Chapter 3

I was sitting up at the counter next to Alice. It had been a busy day today and I was grateful for the chance to put my feet up. We were quiet – she watched the door, I looked out the window. This was one of the things I really liked about Alice – she had a stillness about her. A body could just sit, without having to be conversational.

It was half an hour to closing time. Frank was already shutting down the grill and Felipe had started to put up some of the chairs. The bell over the door tinkled and a man walked in. I sighed, but slid off the stool and went to greet him, bringing a menu with me.

"We were just getting ready to close, so there's not a lot we can get for you that's hot," I said as I led him to a booth.

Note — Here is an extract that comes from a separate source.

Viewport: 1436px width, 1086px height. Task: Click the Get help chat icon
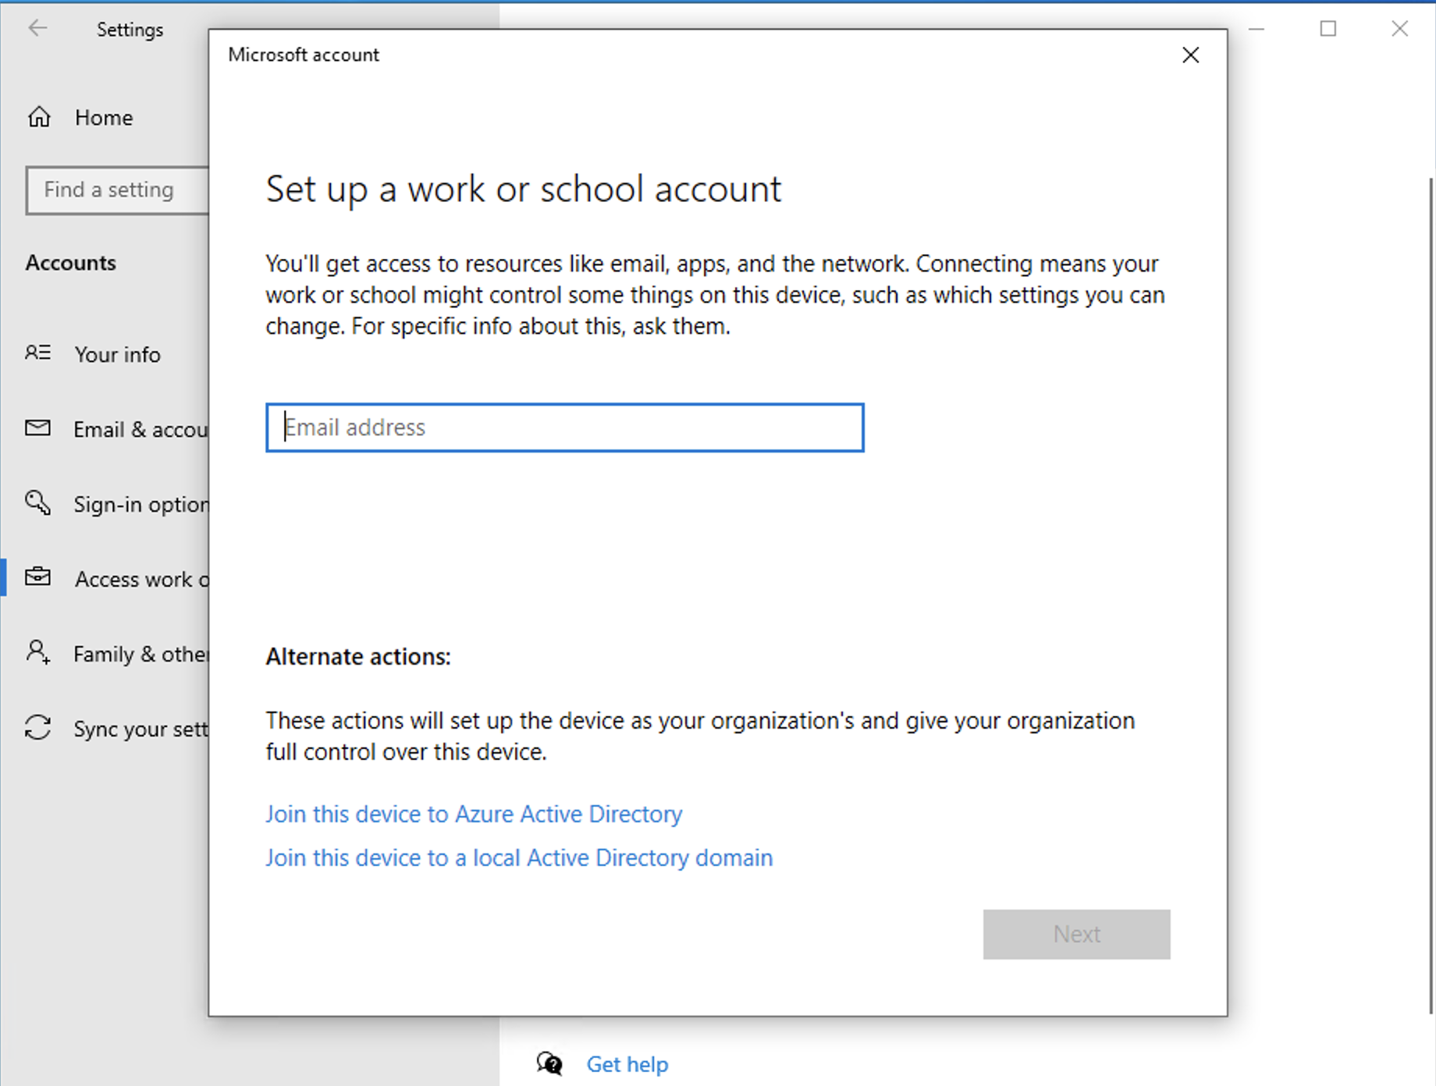click(x=549, y=1063)
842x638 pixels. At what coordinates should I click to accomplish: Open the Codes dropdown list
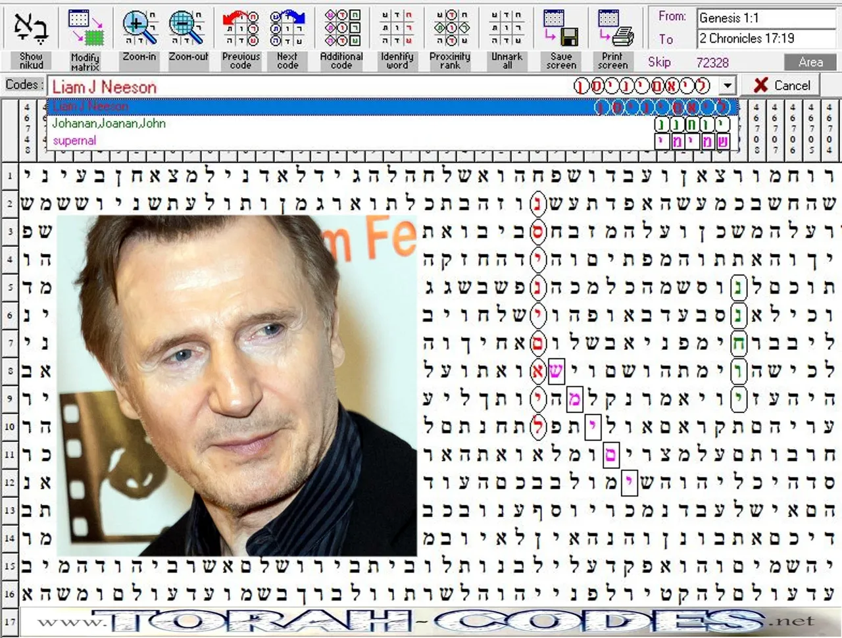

He had short brown hair and coffee–brown eyes. He didn't look directly at me, but something about him made goose bumps raise up on my arms. I ignored it. I'd been waitressing a long time, and some folk just rubbed me wrong like that. Didn't mean anything.

He ordered a meatloaf sandwich. When I came back to give it to him, he was staring at Alice. I wasn't surprised – a lot of guys had that reaction to her.

"Who is she?" the man at the table hissed.

"Just a customer," I said. I put his check on the table. "You let me know if I can get you anything else."

He grabbed my wrist in a painful hold. "I asked you a question, woman. Who is she?"

"Let go of me," I said sternly. I glared at him and tried to tug my arm free. "Listen, mister, you let go of me now or I holler for help. Frank keeps a 12 gauge in the back and I'm sure he'd love to introduce you to it."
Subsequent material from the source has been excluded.